Diver accepts input from many sources, but did you know that you can screen scrape information from the Web to use as input? For example, do you want to integrate daily exchange rate data, weather data, or transportation schedules into a model or cBase?
Paul Duggan, Software Development Manager at Dynamic Business Informatics Ltd. (DBI), recently presented a method to accomplish just this at our annual distributors’ conference. With a few steps, you can pull data from the web. In short, you can use a Google sheet to import the web page data, download the shared Google sheet to a local .csv file, and use the .csv file as input to Diver. Sound simple? Let’s give it a try!
Prerequisites
To create and share Google spreadsheets, you’ll need a Google account. If you don’t have one, sign up for this free account (or check if you already have one) here: https://support.google.com/accounts/answer/27441?hl=en
To use this method to download the data from a web page URL, the data must be contained in the page source in HTML table or list format. You can use your browser to view the HTML page source. (Check your browser documentation for how to view the HTML source. Some browsers have a menu option; other browsers use right mouse clicks or control key combinations.) With the HTML source open, check for <table> or <list> tags. If you find the data that you want in a table or list, you are good to go. If not, this method will not work to retrieve the data.

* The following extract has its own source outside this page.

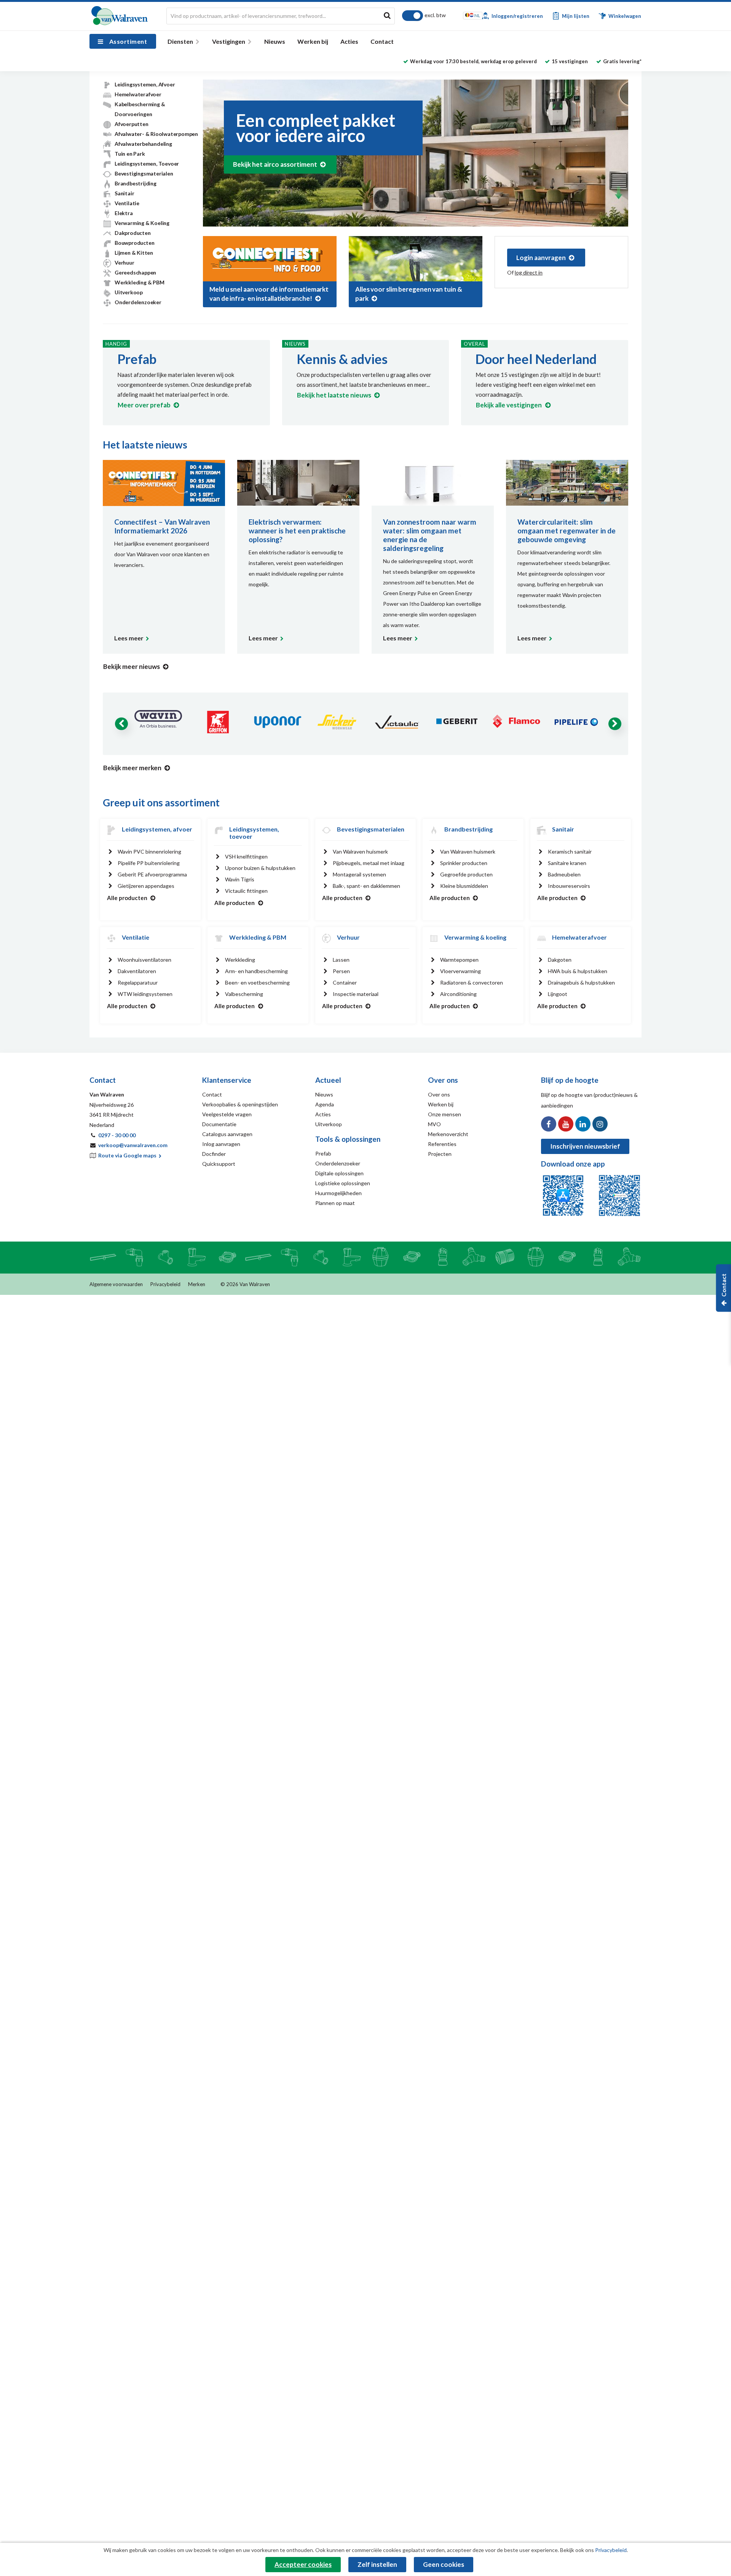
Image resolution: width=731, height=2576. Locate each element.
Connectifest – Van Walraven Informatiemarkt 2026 (162, 526)
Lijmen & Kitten (134, 252)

For example, compare the source of these two pages. You should see that the Seattle bus schedule is enclosed in <table> tags. However, the BART schedule is populated with scripting, so the HTML table is not hardcoded. Therefore, the BART schedule cannot be retrieved with this method.
- Seattle SoundTransit bus schedule, Route 510: https://www.soundtransit.org/ride-with-us/routes-schedules?route=510
- San Francisco Bay Area Rapid Transit District (BART), Lafayette Station schedule: http://www.bart.gov/stations/lafy/schedule
To transfer the Google sheet to a local file in .csv format, you’ll need a utility, such as curl or GNU Wget, to transfer files over HTTPS. If you have another favorite file transfer utility, feel free to use it. Check these sites to get more information and download one of the utilities:
- curl: https://curl.se/
- GNU Wget: https://www.gnu.org/software/wget/
Now that we have the prerequisites covered, here are the steps:
Step 1: Identify the URL of the data you want to import
For this example, we’ll use the URL for Seattle SoundTransit weekday schedule for Route 510: https://www.soundtransit.org/schedules/st-express-bus/510/weekday
The weekday tab of the bus schedule displays in table format on the web page.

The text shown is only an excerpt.